Reconnection grace
This is a development note. User-facing behavior should be documented separately once the feature exists.
Problem
Section titled “Problem”Today a TCP connection gets a server-issued client_id during HELLO. That id is
useful, but it is only returned to the client. A later connection cannot yet say
“I am the same client coming back”.
When a connection closes, the protocol handler unsubscribes its consumers. The broker removes those subscriptions and requeues broker-tracked inflight messages. That is correct for normal disconnects, but it gives no grace period for a client that briefly loses its socket and reconnects with the same local state.
The desired behavior is:
- client gets a server-issued identity
- client reconnects with that identity after a transient break
- broker can recognize the returning client
- late settle requests from the old connection can be accepted during a short grace window
- delivery resumes cleanly after reconciliation
- logs make it clear whether a client resumed, missed the grace window, or was treated as a fresh connection
First Principles
Section titled “First Principles”The server should still issue the identity. Clients should not mint identities that the broker trusts blindly.

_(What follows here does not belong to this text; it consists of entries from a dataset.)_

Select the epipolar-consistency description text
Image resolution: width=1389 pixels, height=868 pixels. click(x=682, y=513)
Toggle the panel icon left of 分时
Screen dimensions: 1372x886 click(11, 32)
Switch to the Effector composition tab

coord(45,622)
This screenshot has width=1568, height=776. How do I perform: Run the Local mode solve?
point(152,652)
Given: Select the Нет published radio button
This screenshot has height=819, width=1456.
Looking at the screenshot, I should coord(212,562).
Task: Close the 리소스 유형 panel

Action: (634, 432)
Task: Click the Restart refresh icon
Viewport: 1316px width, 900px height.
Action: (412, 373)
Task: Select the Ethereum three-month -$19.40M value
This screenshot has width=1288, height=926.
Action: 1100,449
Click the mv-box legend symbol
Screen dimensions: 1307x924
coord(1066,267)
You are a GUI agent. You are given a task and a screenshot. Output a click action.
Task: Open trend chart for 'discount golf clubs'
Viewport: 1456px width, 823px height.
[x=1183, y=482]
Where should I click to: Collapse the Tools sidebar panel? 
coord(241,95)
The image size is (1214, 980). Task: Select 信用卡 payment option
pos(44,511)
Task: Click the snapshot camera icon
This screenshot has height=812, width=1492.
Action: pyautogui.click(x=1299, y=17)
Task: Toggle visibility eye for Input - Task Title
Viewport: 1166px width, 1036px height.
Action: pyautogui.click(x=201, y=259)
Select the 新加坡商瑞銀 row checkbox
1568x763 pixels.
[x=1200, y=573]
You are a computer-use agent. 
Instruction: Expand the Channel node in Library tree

The first version should be broker-memory scoped. It targets transient network breaks while the broker process remains alive. Durable restart reconciliation is a separate feature because it needs persisted client and subscription ownership, and that metadata must be designed carefully to avoid bloating every message or every hot-path state transition.
Grace is a reliability tool, not a replacement for at-least-once semantics. If the client does not reconnect in time, messages should still become deliverable again through the normal paths.
Current State
Section titled “Current State”Protocol:
- HELLO carries client name, client version, protocol version, and optionally a previously issued resume identity.
- HELLO OK returns protocol version, a server-issued
client_id, resume token, owner id, and a resume outcome. - The protocol has a subscription reconciliation metadata frame and result frame.
Broker:
- consumer handles contain
client_id,sub_id, topic, group, and partition. - inflight broker deliveries are tracked by delivery tag and include queue key, offset, and consumer id.
- unsubscribe removes the consumer and requeues matching inflight offsets.
next_sub_idis process-local and starts from1.- reconnect grace can keep a logical connection dormant instead of immediately unsubscribing it.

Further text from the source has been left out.